In [0]:
# Copyright 2019 Google LLC
#
# Licensed under the Apache License, Version 2.0 (the "License");
# you may not use this file except in compliance with the License.
# You may obtain a copy of the License at
#
#     http://www.apache.org/licenses/LICENSE-2.0
#
# Unless required by applicable law or agreed to in writing, software
# distributed under the License is distributed on an "AS IS" BASIS,
# WITHOUT WARRANTIES OR CONDITIONS OF ANY KIND, either express or implied.
# See the License for the specific language governing permissions and
# limitations under the License.

Prepare data for Google Cloud AutoML Natural Language from scikit-learn

Overview

This notebook demonstrates how to prepare text data available in scikit-learn (or other libraries), so that it can be used in Google Cloud AutoML Natural Language.

The script reads the data into a pandas dataframe, and then makes some minor transformations to ensure that it is compatible with the AutoML Natural Language input specification. Finally, the CSV is saved into a CSV file, which can be downloaded from the notebook server.

Dataset

This notebook downloads the 20 newsgroups dataset using scikit-learn. This dataset contains about 18000 posts from 20 newsgroups, and is useful for text classification.
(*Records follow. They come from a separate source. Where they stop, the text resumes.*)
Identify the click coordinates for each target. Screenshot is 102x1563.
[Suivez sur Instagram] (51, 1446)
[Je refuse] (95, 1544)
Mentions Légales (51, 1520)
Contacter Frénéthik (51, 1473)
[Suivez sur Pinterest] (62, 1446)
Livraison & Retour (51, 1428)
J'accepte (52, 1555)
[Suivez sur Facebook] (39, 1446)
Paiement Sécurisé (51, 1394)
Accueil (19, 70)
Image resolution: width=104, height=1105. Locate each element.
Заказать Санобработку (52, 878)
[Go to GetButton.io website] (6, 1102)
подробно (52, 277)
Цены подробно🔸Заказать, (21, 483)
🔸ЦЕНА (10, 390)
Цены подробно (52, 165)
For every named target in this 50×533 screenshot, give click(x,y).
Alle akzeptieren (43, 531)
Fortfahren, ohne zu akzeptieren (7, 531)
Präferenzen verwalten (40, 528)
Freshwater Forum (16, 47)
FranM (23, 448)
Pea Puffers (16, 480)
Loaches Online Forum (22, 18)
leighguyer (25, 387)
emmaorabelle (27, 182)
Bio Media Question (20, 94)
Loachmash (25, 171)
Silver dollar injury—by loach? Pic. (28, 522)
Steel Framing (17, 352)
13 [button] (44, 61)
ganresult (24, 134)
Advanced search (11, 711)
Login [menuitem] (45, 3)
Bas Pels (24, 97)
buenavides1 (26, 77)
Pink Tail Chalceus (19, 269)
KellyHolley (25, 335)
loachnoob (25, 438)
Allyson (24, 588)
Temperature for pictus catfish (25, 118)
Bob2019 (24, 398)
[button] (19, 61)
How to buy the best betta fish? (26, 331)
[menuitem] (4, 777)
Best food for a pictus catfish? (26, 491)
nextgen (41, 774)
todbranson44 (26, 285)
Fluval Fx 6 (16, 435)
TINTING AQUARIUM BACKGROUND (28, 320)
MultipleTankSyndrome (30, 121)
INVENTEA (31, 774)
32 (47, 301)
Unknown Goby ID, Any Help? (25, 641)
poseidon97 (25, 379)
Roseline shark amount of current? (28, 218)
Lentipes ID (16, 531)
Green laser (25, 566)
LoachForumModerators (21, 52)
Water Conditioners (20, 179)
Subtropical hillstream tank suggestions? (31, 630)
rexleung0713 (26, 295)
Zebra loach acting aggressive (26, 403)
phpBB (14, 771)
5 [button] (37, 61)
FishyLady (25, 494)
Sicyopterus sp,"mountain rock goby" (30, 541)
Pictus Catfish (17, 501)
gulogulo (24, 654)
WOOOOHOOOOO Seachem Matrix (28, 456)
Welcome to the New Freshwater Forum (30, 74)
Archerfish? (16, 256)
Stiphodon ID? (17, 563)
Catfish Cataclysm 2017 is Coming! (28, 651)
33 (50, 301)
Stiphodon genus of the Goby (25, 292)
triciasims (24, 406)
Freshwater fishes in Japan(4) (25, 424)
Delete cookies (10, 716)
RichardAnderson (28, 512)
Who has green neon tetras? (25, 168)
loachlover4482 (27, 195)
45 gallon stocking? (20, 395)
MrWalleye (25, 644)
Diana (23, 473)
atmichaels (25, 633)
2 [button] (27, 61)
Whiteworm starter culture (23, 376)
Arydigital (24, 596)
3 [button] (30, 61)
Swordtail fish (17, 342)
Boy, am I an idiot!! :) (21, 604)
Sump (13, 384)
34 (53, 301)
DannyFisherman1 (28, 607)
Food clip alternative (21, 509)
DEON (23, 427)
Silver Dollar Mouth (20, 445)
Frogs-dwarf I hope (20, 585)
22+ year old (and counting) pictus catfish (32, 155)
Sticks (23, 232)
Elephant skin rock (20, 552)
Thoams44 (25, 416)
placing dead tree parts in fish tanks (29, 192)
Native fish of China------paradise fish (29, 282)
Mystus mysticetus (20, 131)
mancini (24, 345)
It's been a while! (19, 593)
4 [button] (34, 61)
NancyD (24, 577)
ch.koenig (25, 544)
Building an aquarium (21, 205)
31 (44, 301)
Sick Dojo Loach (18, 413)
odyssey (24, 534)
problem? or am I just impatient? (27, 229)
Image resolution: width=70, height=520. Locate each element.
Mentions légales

More details on the dataset can be found here.

Objectives

There are 3 goals for this notebook:

  1. Introduce scikit-learn datasets
  2. Explore pandas dataframe text manipulation
  3. Import data into AutoML Natural language for text classification

What's next?

After downloading the CSV at the end of this notebook, import the data into Google Cloud AutoML Natural Language to explore classifying text.

Imports


In [0]:
import numpy as np
import pandas as pd
import csv

from sklearn.datasets import fetch_20newsgroups

Fetch data


In [0]:
newsgroups = fetch_20newsgroups(subset='all')

df = pd.DataFrame(newsgroups.data, columns=['text'])
df['categories'] = [newsgroups.target_names[index] for index in newsgroups.target]
df.head()

Clean data


In [0]:
# Convert multiple whitespace characters into a space
df['text'] = df['text'].str.replace('\s+',' ')

# Change newsgroup titles to use underscores rather than periods
df['categories'] = df['categories'].str.replace('.','_')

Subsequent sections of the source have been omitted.